[Exercise inputs — start]

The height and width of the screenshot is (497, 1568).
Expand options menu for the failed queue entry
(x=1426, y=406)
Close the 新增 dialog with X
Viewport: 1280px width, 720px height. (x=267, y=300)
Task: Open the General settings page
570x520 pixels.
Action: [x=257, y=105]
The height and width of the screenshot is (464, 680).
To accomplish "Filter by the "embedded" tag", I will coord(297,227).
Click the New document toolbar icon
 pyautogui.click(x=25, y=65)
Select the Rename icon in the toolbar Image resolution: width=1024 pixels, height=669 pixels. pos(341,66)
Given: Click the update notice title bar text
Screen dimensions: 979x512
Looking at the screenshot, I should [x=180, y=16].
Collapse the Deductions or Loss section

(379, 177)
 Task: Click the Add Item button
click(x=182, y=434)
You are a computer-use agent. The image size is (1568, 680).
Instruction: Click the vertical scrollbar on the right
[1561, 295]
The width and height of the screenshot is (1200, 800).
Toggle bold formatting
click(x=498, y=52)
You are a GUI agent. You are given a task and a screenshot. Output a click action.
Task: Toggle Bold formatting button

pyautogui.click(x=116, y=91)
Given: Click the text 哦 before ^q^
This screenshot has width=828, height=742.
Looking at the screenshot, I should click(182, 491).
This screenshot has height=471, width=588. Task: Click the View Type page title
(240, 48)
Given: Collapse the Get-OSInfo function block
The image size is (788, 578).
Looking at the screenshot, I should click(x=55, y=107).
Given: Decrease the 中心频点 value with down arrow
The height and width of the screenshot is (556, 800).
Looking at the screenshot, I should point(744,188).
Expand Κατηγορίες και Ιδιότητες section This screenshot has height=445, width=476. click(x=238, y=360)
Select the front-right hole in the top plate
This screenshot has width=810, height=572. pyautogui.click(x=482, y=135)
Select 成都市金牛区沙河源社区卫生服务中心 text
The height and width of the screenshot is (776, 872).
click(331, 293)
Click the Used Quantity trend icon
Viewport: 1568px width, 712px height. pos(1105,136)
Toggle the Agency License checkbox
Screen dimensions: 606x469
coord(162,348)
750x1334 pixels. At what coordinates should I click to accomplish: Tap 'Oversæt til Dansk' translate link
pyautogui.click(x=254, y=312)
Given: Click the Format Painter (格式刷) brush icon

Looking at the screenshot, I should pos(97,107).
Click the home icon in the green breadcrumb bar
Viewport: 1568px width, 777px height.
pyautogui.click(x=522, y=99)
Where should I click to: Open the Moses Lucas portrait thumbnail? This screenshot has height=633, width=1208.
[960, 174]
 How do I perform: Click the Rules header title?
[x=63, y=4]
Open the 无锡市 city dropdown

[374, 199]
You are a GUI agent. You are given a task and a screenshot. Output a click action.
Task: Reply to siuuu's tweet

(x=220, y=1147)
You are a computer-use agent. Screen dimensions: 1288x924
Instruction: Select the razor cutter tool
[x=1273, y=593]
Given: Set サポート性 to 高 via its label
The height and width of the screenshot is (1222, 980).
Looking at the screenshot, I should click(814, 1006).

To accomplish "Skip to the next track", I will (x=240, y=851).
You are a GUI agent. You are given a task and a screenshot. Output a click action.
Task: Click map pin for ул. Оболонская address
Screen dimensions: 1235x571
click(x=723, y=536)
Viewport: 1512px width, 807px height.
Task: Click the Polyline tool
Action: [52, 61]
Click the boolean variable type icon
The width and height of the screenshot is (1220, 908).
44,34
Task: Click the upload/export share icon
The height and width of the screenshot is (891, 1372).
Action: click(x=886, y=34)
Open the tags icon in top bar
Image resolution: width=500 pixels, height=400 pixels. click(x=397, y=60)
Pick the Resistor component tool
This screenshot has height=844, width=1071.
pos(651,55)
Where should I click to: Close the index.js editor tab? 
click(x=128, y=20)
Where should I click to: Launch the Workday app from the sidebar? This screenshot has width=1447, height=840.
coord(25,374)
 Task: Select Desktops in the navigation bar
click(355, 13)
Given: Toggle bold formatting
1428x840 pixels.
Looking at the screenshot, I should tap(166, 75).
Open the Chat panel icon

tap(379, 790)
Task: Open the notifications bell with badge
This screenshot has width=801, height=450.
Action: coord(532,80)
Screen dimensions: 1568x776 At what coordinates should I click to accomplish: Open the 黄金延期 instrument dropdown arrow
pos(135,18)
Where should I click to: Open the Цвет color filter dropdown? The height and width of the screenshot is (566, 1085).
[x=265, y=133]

[Exercise inputs — finish]

Exercise objective:
Print each entry above exactly as given.

Exercise output:
The height and width of the screenshot is (497, 1568).
Expand options menu for the failed queue entry
(x=1426, y=406)
Close the 新增 dialog with X
Viewport: 1280px width, 720px height. (x=267, y=300)
Task: Open the General settings page
570x520 pixels.
Action: [x=257, y=105]
The height and width of the screenshot is (464, 680).
To accomplish "Filter by the "embedded" tag", I will coord(297,227).
Click the New document toolbar icon
 pyautogui.click(x=25, y=65)
Select the Rename icon in the toolbar Image resolution: width=1024 pixels, height=669 pixels. pos(341,66)
Given: Click the update notice title bar text
Screen dimensions: 979x512
Looking at the screenshot, I should [x=180, y=16].
Collapse the Deductions or Loss section

(379, 177)
 Task: Click the Add Item button
click(x=182, y=434)
You are a computer-use agent. The image size is (1568, 680).
Instruction: Click the vertical scrollbar on the right
[1561, 295]
The width and height of the screenshot is (1200, 800).
Toggle bold formatting
click(x=498, y=52)
You are a GUI agent. You are given a task and a screenshot. Output a click action.
Task: Toggle Bold formatting button

pyautogui.click(x=116, y=91)
Given: Click the text 哦 before ^q^
This screenshot has width=828, height=742.
Looking at the screenshot, I should click(182, 491).
This screenshot has height=471, width=588. Task: Click the View Type page title
(240, 48)
Given: Collapse the Get-OSInfo function block
The image size is (788, 578).
Looking at the screenshot, I should click(x=55, y=107).
Given: Decrease the 中心频点 value with down arrow
The height and width of the screenshot is (556, 800).
Looking at the screenshot, I should point(744,188).
Expand Κατηγορίες και Ιδιότητες section This screenshot has height=445, width=476. click(x=238, y=360)
Select the front-right hole in the top plate
This screenshot has width=810, height=572. pyautogui.click(x=482, y=135)
Select 成都市金牛区沙河源社区卫生服务中心 text
The height and width of the screenshot is (776, 872).
click(331, 293)
Click the Used Quantity trend icon
Viewport: 1568px width, 712px height. pos(1105,136)
Toggle the Agency License checkbox
Screen dimensions: 606x469
coord(162,348)
750x1334 pixels. At what coordinates should I click to accomplish: Tap 'Oversæt til Dansk' translate link
pyautogui.click(x=254, y=312)
Given: Click the Format Painter (格式刷) brush icon

Looking at the screenshot, I should pos(97,107).
Click the home icon in the green breadcrumb bar
Viewport: 1568px width, 777px height.
pyautogui.click(x=522, y=99)
Where should I click to: Open the Moses Lucas portrait thumbnail? This screenshot has height=633, width=1208.
[960, 174]
 How do I perform: Click the Rules header title?
[x=63, y=4]
Open the 无锡市 city dropdown

[374, 199]
You are a GUI agent. You are given a task and a screenshot. Output a click action.
Task: Reply to siuuu's tweet

(x=220, y=1147)
You are a computer-use agent. Screen dimensions: 1288x924
Instruction: Select the razor cutter tool
[x=1273, y=593]
Given: Set サポート性 to 高 via its label
The height and width of the screenshot is (1222, 980).
Looking at the screenshot, I should click(814, 1006).

To accomplish "Skip to the next track", I will (x=240, y=851).
You are a GUI agent. You are given a task and a screenshot. Output a click action.
Task: Click map pin for ул. Оболонская address
Screen dimensions: 1235x571
click(x=723, y=536)
Viewport: 1512px width, 807px height.
Task: Click the Polyline tool
Action: [52, 61]
Click the boolean variable type icon
The width and height of the screenshot is (1220, 908).
44,34
Task: Click the upload/export share icon
The height and width of the screenshot is (891, 1372).
Action: click(x=886, y=34)
Open the tags icon in top bar
Image resolution: width=500 pixels, height=400 pixels. click(x=397, y=60)
Pick the Resistor component tool
This screenshot has height=844, width=1071.
pos(651,55)
Where should I click to: Close the index.js editor tab? 
click(x=128, y=20)
Where should I click to: Launch the Workday app from the sidebar? This screenshot has width=1447, height=840.
coord(25,374)
 Task: Select Desktops in the navigation bar
click(355, 13)
Given: Toggle bold formatting
1428x840 pixels.
Looking at the screenshot, I should tap(166, 75).
Open the Chat panel icon

tap(379, 790)
Task: Open the notifications bell with badge
This screenshot has width=801, height=450.
Action: coord(532,80)
Screen dimensions: 1568x776 At what coordinates should I click to accomplish: Open the 黄金延期 instrument dropdown arrow
pos(135,18)
Where should I click to: Open the Цвет color filter dropdown? The height and width of the screenshot is (566, 1085).
[x=265, y=133]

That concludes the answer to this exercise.